* **Data records**:
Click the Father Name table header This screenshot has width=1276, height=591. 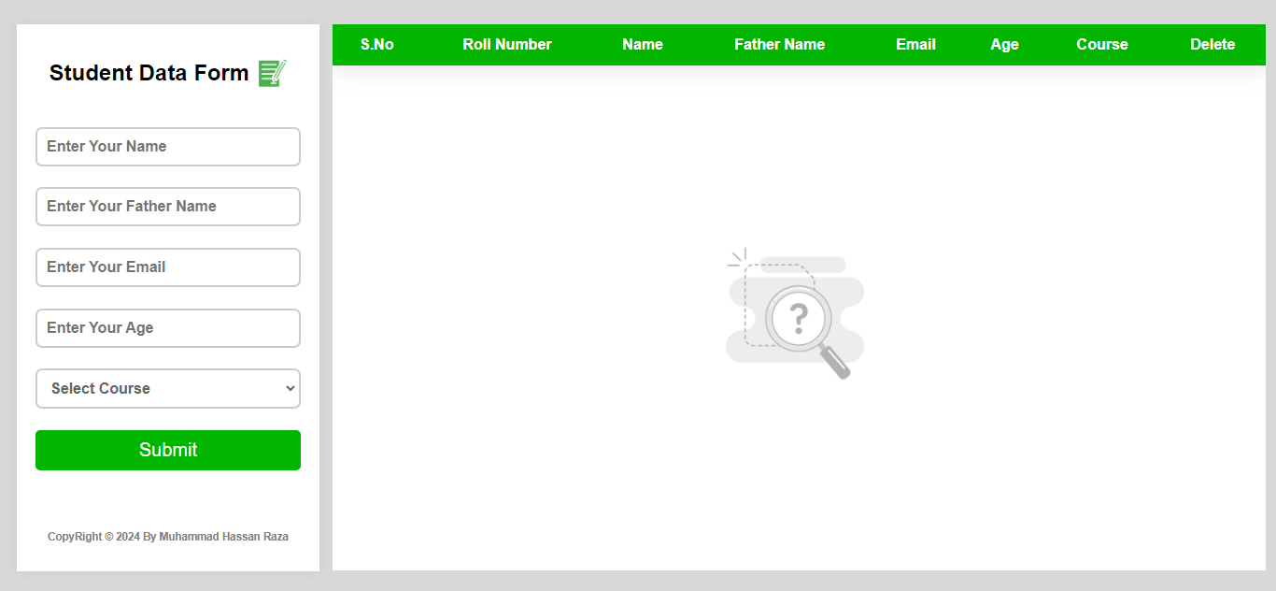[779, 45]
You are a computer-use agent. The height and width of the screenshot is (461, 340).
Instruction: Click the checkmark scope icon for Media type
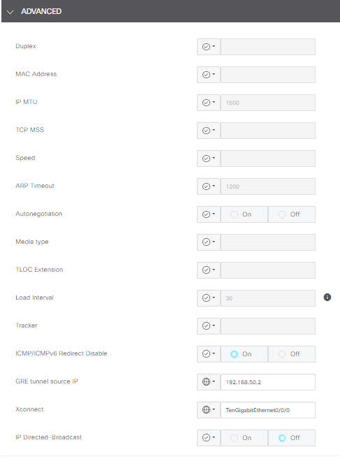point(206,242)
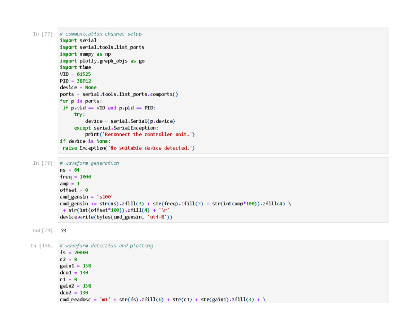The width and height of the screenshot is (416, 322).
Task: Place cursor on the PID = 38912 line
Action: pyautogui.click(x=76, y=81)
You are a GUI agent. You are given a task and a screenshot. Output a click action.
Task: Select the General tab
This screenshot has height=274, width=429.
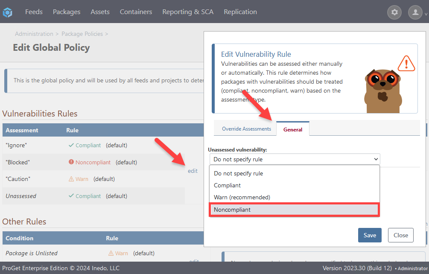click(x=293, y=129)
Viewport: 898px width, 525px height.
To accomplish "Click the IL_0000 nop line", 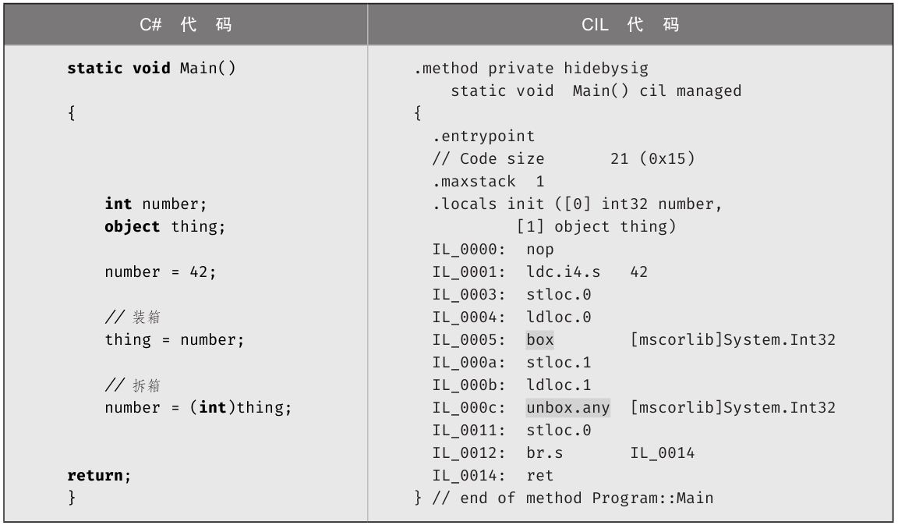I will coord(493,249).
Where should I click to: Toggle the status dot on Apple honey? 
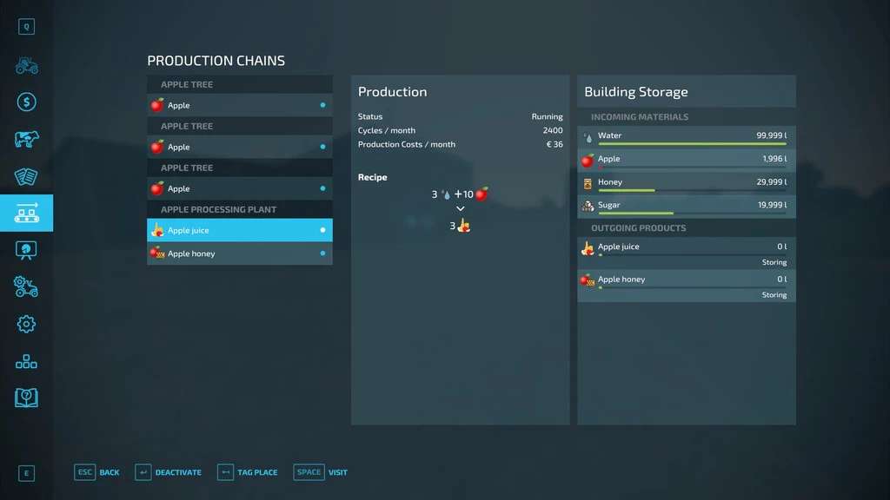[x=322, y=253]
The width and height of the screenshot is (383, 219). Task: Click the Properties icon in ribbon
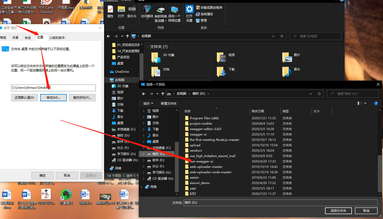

* **Brief**: Report only how many lines in the entries above contain the string "agent".

* **Written response**: 2